- DESCRIPTION OF THE TASK:
Render each line of the rows that follow as a Markdown table with the columns "Number" and "Entry," giving each line's sequence number and its text. Omit blank lines and leave the pictures out.

[Records]
◇ ◇ ◇
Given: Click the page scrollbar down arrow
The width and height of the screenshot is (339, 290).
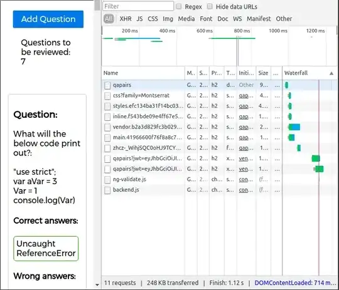Looking at the screenshot, I should [97, 285].
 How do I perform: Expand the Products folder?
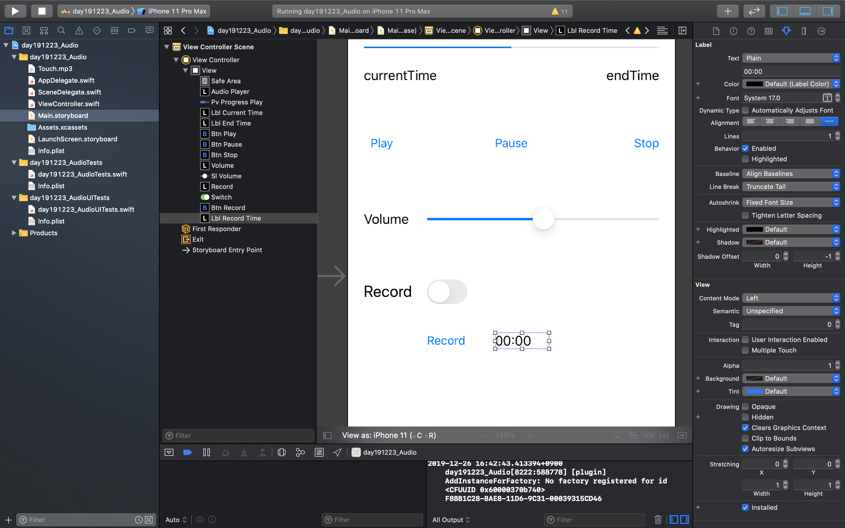click(x=14, y=233)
◇ ◇ ◇
- SOLVED PROBLEM:
| Number | Entry |
|---|---|
| 1 | Given: Click the page scrollbar down arrow |
| 2 | The width and height of the screenshot is (339, 290). |
| 3 | Looking at the screenshot, I should [97, 285]. |
| 4 |  How do I perform: Expand the Products folder? |
| 5 | click(x=14, y=233) |